Answer: They forgot to resize the filesystem after extending the LV. The fix depends on the filesystem type:
# For ext4:
$ sudo resize2fs /dev/vg_prod/lv_app
# For XFS:
$ sudo xfs_growfs /app
This is one of the most common LVM mistakes. The -r flag on lvextend would have handled this automatically:
$ sudo lvextend -L 100G -r /dev/vg_prod/lv_app
Cleanup
If you followed along with the lab, clean up the loop devices:
$ sudo umount /mnt/data /mnt/logs /mnt/raid /mnt/snap 2>/dev/null
$ sudo lvremove -f vg_lab/lv_data vg_lab/lv_logs 2>/dev/null
$ sudo vgremove vg_lab 2>/dev/null
$ sudo pvremove /dev/loop10 /dev/loop11 /dev/loop12 2>/dev/null
$ sudo mdadm --stop /dev/md0 2>/dev/null
$ sudo losetup -d /dev/loop10 /dev/loop11 /dev/loop12 /dev/loop20 /dev/loop21 /dev/loop22 2>/dev/null
$ sudo rm -f /tmp/disk1.img /tmp/disk2.img /tmp/disk3.img /tmp/raid1.img /tmp/raid2.img /tmp/raid3.img
┌──────────────────────────────────────────────────────────┐
│ What Just Happened? │
├──────────────────────────────────────────────────────────┤
│ │
│ LVM provides flexible storage management: │
│ - PV (Physical Volume) → raw disk/partition │
│ - VG (Volume Group) → pool of PVs │
│ - LV (Logical Volume) → usable slice from a VG │
│ │
│ Key LVM operations: │
│ - pvcreate/vgcreate/lvcreate → build the stack │
│ - lvextend -r → grow a volume + filesystem │
│ - lvreduce -r → shrink (backup first!) │
│ - lvcreate -s → snapshot for backup/testing │
│ │
│ RAID provides disk redundancy: │
│ - RAID 0 = speed, no safety │
│ - RAID 1 = mirror, can lose one disk │
│ - RAID 5 = parity across 3+ disks │
│ - RAID 10 = mirror + stripe (production favorite) │
│ │
│ smartctl monitors disk health before failure. │
│ │
└──────────────────────────────────────────────────────────┘
Try This
-
LVM basics: Create three loop devices, combine them into a volume group, create two logical volumes, format them with ext4, and mount them.
-
Online resize: Write a 50 MB file to one of your logical volumes, then extend the volume by 200 MB using
lvextend -r.
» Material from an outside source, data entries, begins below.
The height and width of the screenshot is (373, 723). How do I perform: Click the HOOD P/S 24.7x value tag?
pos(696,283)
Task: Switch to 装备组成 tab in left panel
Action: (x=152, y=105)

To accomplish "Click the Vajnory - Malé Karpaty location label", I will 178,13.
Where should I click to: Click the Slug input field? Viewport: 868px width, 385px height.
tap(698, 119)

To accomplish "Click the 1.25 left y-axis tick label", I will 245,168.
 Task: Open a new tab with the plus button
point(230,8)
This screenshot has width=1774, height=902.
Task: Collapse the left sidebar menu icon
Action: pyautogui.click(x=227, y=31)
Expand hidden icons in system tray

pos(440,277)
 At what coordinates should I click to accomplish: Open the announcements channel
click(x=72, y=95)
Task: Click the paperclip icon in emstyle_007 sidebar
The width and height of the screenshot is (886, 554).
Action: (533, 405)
Verify the file is still intact. -
Snapshot backup: Create a snapshot of a logical volume, write new files to the original, then mount the snapshot read-only and verify it still has the old data.
-
RAID simulation: Create a RAID 5 array with three loop devices. Write data, mark one device as failed, verify data is still readable, then add a replacement and watch the rebuild.
-
Bonus challenge: Combine LVM and RAID -- create a RAID 1 array with mdadm, then use the RAID device as a physical volume for LVM. This is how many production servers are configured.